- Source records
------------------------------------------------

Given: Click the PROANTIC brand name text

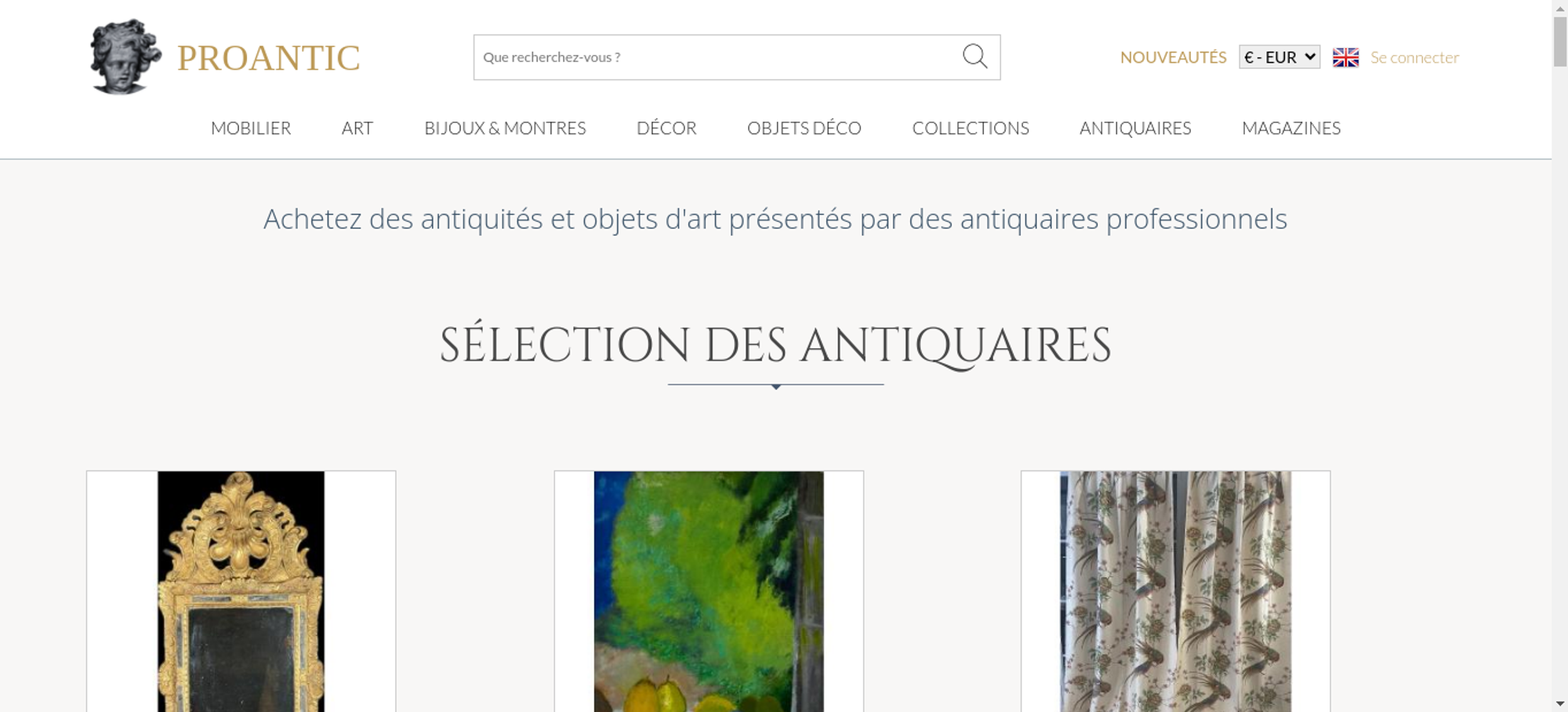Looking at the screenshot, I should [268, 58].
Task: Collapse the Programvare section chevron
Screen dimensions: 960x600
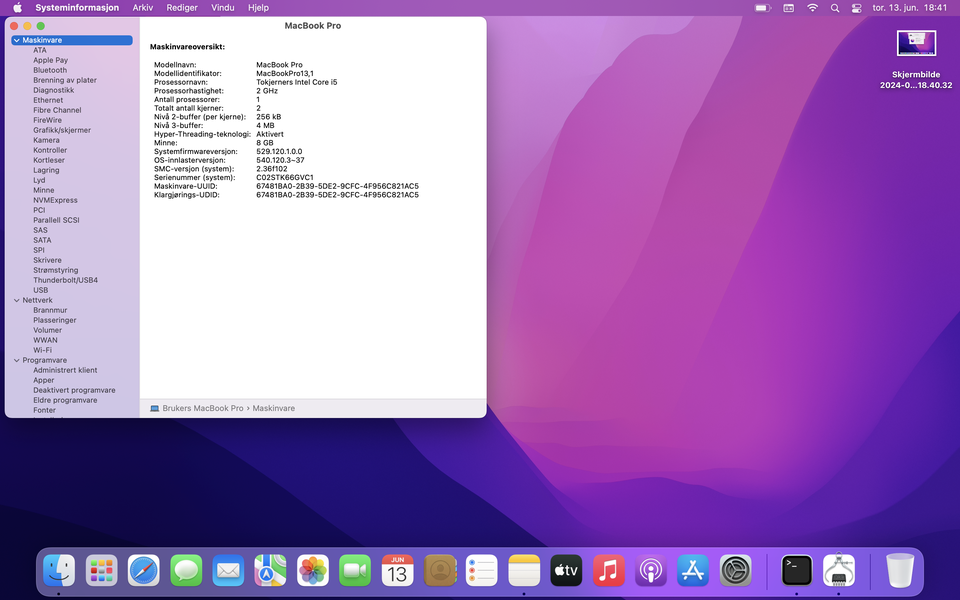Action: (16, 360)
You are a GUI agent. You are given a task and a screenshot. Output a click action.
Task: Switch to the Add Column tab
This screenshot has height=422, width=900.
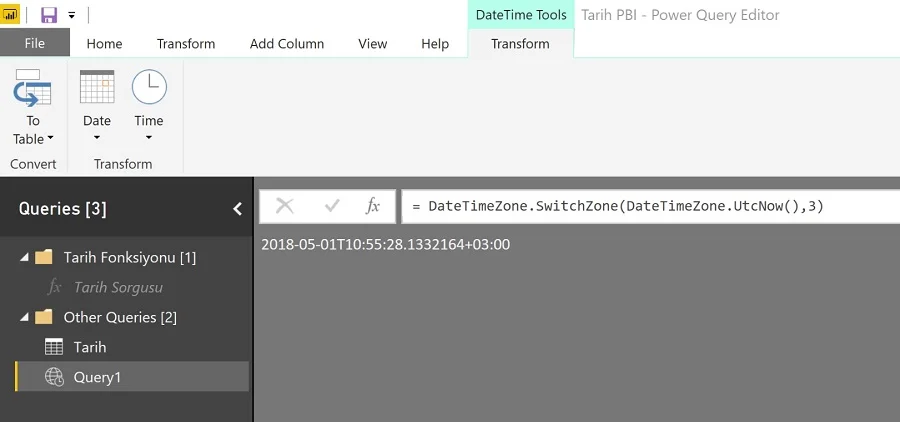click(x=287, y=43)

------------------------------------------------

- To do
Return the data word for word without its pictures.

- Solution below
Given: Click the PROANTIC brand name text

Looking at the screenshot, I should [268, 58].
Task: Collapse the Programvare section chevron
Screen dimensions: 960x600
Action: (16, 360)
You are a GUI agent. You are given a task and a screenshot. Output a click action.
Task: Switch to the Add Column tab
This screenshot has height=422, width=900.
click(x=287, y=43)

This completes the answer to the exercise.